WORK TO COMPLETE —
Retype each entry exactly.

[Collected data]
--- START ---

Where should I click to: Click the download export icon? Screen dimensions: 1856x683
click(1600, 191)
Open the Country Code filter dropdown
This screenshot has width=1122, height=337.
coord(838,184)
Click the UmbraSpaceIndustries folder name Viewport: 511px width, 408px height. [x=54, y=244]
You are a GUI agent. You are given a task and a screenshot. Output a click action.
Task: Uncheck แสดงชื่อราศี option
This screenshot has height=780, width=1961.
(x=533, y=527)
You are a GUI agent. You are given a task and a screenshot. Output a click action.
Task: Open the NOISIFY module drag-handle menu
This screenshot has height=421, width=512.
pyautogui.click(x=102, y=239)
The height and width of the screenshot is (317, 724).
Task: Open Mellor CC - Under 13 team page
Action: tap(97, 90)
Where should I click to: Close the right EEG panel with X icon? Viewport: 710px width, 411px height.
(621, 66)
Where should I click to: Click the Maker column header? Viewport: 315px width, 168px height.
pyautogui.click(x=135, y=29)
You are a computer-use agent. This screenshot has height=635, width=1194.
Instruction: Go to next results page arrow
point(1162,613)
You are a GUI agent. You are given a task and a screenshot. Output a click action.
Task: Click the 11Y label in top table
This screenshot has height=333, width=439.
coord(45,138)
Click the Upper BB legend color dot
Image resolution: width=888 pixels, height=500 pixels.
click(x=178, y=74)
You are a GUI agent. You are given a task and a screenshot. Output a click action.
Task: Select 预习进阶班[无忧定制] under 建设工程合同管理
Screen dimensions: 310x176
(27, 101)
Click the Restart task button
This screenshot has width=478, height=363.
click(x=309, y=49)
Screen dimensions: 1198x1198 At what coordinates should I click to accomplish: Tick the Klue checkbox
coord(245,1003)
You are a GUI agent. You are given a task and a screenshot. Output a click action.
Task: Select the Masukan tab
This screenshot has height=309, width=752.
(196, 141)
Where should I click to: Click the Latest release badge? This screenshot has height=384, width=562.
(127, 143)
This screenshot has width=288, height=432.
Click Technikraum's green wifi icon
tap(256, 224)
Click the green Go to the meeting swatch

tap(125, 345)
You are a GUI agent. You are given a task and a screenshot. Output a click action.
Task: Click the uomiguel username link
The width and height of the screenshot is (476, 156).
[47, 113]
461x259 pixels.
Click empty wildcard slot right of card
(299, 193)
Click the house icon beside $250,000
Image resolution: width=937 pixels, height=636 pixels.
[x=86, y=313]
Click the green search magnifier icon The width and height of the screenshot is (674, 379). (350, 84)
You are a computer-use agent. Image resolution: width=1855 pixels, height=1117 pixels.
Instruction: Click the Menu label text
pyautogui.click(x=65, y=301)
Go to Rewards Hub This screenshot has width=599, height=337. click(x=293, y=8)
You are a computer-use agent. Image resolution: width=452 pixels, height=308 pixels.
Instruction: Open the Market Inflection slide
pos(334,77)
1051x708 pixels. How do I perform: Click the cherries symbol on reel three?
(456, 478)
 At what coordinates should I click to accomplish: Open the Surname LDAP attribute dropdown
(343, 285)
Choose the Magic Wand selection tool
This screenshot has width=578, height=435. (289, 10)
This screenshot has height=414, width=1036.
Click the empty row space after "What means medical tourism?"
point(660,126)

--- END ---

SOLUTION —
Where should I click to: Click the download export icon? Screen dimensions: 1856x683
click(1600, 191)
Open the Country Code filter dropdown
This screenshot has width=1122, height=337.
coord(838,184)
Click the UmbraSpaceIndustries folder name Viewport: 511px width, 408px height. [x=54, y=244]
You are a GUI agent. You are given a task and a screenshot. Output a click action.
Task: Uncheck แสดงชื่อราศี option
This screenshot has height=780, width=1961.
(x=533, y=527)
You are a GUI agent. You are given a task and a screenshot. Output a click action.
Task: Open the NOISIFY module drag-handle menu
This screenshot has height=421, width=512.
pyautogui.click(x=102, y=239)
The height and width of the screenshot is (317, 724).
Task: Open Mellor CC - Under 13 team page
Action: tap(97, 90)
Where should I click to: Close the right EEG panel with X icon? Viewport: 710px width, 411px height.
(621, 66)
Where should I click to: Click the Maker column header? Viewport: 315px width, 168px height.
pyautogui.click(x=135, y=29)
You are a computer-use agent. This screenshot has height=635, width=1194.
Instruction: Go to next results page arrow
point(1162,613)
You are a GUI agent. You are given a task and a screenshot. Output a click action.
Task: Click the 11Y label in top table
This screenshot has height=333, width=439.
coord(45,138)
Click the Upper BB legend color dot
Image resolution: width=888 pixels, height=500 pixels.
click(x=178, y=74)
You are a GUI agent. You are given a task and a screenshot. Output a click action.
Task: Select 预习进阶班[无忧定制] under 建设工程合同管理
Screen dimensions: 310x176
(27, 101)
Click the Restart task button
This screenshot has width=478, height=363.
click(x=309, y=49)
Screen dimensions: 1198x1198 At what coordinates should I click to accomplish: Tick the Klue checkbox
coord(245,1003)
You are a GUI agent. You are given a task and a screenshot. Output a click action.
Task: Select the Masukan tab
This screenshot has height=309, width=752.
(196, 141)
Where should I click to: Click the Latest release badge? This screenshot has height=384, width=562.
(127, 143)
This screenshot has width=288, height=432.
Click Technikraum's green wifi icon
tap(256, 224)
Click the green Go to the meeting swatch

tap(125, 345)
You are a GUI agent. You are given a task and a screenshot. Output a click action.
Task: Click the uomiguel username link
The width and height of the screenshot is (476, 156).
[47, 113]
461x259 pixels.
Click empty wildcard slot right of card
(299, 193)
Click the house icon beside $250,000
Image resolution: width=937 pixels, height=636 pixels.
[x=86, y=313]
Click the green search magnifier icon The width and height of the screenshot is (674, 379). (350, 84)
You are a computer-use agent. Image resolution: width=1855 pixels, height=1117 pixels.
Instruction: Click the Menu label text
pyautogui.click(x=65, y=301)
Go to Rewards Hub This screenshot has width=599, height=337. click(x=293, y=8)
You are a computer-use agent. Image resolution: width=452 pixels, height=308 pixels.
Instruction: Open the Market Inflection slide
pos(334,77)
1051x708 pixels. How do I perform: Click the cherries symbol on reel three?
(456, 478)
 At what coordinates should I click to accomplish: Open the Surname LDAP attribute dropdown
(343, 285)
Choose the Magic Wand selection tool
This screenshot has width=578, height=435. (289, 10)
This screenshot has height=414, width=1036.
Click the empty row space after "What means medical tourism?"
point(660,126)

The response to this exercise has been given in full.